Gabriel Shear (Travolta) is some sort of mega-rich, ultra-shady and uber-cool manipulator, operating outside the law with wild abandon. Stanley Jobson (Jackman) is a down-and-out expert computer hacker just released from jail and desperate to regain custody of his daughter. Gabriel uses his mistress Ginger (Berry) to lure Stanley into accepting a $10 million assignment involving hacking into some government database to siphon off billions of somehow abandoned dollars. Agent Roberts (Cheadle), who threw Stanley in jail to begin with, is curious about what Gabriel is up to, while Ginger is revealed as a Drug Enforcement Agency agent.

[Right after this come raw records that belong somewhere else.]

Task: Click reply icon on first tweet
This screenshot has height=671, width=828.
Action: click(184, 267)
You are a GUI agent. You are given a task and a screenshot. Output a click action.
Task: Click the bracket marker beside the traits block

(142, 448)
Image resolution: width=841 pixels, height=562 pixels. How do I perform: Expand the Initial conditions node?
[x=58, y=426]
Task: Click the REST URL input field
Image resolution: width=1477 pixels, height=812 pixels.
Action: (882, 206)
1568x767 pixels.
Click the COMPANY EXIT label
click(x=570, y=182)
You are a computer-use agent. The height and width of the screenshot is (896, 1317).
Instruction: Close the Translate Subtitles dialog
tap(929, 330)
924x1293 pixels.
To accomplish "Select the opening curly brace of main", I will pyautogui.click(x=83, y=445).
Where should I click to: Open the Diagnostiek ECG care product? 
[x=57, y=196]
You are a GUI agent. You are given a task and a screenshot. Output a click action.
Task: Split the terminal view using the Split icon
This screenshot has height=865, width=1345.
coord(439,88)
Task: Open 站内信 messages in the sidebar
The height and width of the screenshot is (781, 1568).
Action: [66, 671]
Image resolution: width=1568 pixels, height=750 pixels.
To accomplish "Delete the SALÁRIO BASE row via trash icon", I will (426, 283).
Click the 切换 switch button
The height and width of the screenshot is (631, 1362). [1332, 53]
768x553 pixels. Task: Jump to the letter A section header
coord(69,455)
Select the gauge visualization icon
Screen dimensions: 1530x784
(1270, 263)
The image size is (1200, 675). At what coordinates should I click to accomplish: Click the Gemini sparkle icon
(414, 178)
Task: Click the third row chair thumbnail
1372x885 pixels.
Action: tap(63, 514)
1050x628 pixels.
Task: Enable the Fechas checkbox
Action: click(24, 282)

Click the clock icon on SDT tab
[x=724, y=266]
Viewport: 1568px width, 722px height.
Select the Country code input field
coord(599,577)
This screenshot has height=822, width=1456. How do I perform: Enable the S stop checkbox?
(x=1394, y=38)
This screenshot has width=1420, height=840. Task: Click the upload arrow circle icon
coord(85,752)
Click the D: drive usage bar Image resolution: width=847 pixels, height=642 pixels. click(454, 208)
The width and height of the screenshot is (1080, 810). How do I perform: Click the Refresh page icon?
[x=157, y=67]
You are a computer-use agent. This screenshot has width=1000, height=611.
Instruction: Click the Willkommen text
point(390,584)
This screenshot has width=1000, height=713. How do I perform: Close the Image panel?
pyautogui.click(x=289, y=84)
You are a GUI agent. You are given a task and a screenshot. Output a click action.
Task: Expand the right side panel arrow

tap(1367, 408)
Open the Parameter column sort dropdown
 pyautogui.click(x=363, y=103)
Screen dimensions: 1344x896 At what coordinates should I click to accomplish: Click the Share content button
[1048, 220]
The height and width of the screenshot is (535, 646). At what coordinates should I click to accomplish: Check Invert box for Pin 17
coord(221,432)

There is also a sinister Senator Reisman (Shepard) attempting to influence events using fake smiles and contrived dialogue.

After endless scenes of computer screens displaying nonsense, fingers tap-tap-tapping furiously at keyboards, manic car chases and midnight street shoot-outs, events climax in a ridiculous bank heist that is then topped-off by an even more farcical bus-dangling-from-a-helicopter fiasco.

Travolta tackles the role of Gabriel Shear with unbridled relish bordering on satanic intensity. Jackman sleepwalks through the movie in mock earnestness, while Berry's attempt at a sultry seductress falls flat, and never flatter than in her much touted topless scene.

The script by Skip Woods makes half-hearted attempts at explaining the hacking world, but quickly gives up and settles for images of what looks like a kid's plan for a simple Lego structure self-assembling on a black-and-green screen as a surrogate for Something Really Important going on. Swordfish equally makes an unconvincing attempt to provide Gabriel Shear with motivation for the carnage that he is causing by introducing yet another top-secret government anti-terrorism agency, and this just makes the story more ludicrous.

Compared to Swordfish, any James Bond movie would be elevated to a highly intellectual artistic masterpiece, and this falsely magnified appreciation of other films must remain as Swordfish's only achievement.